Fig 5. CMPD1 inhibits CHIKV infection in mice.

(A) Bar graph showing the viral copy numbers in CHIKV infected and CMPD1 treated mouse serum samples. (B) H and E staining of mouse tissue samples with CHIKV infection and in presence/absence of CMPD1(C) Array blot showing the expression of different cytokines after CHIKV infection in presence and absence of CMPD1. (D) Bar graph showing the relative band intensities of selected cytokines in mock, CHIKV infected and CMPD1 treated samples. (E) Survival curve showing the effect of CMPD1 in CHIKV infected mice.

Fig 6. Proposed model for CHIKV infection.

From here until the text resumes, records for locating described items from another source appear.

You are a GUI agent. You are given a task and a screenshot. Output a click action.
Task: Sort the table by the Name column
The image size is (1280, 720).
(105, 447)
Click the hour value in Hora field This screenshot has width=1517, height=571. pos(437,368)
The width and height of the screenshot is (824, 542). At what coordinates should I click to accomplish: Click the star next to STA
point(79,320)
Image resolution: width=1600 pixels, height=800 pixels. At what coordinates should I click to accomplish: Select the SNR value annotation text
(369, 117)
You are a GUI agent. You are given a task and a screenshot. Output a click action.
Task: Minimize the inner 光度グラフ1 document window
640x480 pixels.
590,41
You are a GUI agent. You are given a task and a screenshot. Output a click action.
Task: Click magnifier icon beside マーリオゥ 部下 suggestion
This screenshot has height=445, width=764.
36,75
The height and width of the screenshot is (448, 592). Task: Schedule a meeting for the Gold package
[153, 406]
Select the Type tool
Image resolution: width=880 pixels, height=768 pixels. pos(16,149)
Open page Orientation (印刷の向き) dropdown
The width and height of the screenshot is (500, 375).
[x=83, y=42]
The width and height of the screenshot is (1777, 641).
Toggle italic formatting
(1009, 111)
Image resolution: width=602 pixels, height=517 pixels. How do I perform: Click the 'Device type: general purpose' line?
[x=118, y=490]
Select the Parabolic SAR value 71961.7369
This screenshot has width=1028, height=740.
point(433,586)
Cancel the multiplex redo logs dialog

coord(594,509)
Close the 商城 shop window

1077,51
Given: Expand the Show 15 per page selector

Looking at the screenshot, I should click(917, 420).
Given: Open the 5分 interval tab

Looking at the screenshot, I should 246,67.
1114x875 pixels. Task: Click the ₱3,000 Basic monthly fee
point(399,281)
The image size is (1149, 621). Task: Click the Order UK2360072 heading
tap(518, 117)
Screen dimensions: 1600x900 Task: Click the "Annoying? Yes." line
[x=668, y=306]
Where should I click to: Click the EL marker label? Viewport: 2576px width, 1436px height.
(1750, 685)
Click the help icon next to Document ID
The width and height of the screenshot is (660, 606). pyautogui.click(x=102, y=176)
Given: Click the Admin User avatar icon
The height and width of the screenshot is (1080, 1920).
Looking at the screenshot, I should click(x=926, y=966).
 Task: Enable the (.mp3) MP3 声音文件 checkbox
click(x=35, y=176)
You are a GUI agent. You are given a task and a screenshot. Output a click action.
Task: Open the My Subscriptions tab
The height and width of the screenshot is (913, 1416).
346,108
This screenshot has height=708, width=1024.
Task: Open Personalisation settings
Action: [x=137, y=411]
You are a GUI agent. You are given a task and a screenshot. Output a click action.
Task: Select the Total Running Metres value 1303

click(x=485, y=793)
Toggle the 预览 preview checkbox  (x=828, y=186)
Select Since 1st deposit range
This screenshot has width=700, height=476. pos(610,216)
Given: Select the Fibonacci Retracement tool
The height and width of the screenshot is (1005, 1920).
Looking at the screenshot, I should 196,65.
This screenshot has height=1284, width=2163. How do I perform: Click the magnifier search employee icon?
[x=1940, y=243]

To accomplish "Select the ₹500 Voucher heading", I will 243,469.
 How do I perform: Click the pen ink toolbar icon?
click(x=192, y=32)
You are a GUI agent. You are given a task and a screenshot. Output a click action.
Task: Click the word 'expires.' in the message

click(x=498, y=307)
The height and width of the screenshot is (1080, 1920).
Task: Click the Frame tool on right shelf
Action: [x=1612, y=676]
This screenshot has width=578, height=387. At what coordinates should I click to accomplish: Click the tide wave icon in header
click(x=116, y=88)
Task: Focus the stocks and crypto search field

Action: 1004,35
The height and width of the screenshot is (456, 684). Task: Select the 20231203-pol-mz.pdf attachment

(A) During CHIKV infection, MK2/3 gets phosphorylated by P38 MAPK thereby exposing the Nuclear Export Signal (NES) of MK2. The phosphorylated forms of MK2/MK3 translocate to the cytoplasm and help in inactivating Cofilin through phosphorylation via LIMK-1 thereby promoting actin polymerization and lamellipodium formation. (B) Addition of CMPD1 blocks the phosphorylation of MK2, thereby blocking Cofilin phosphorylation and eventually inhibiting lamellipodium formation and CHIKV progeny release.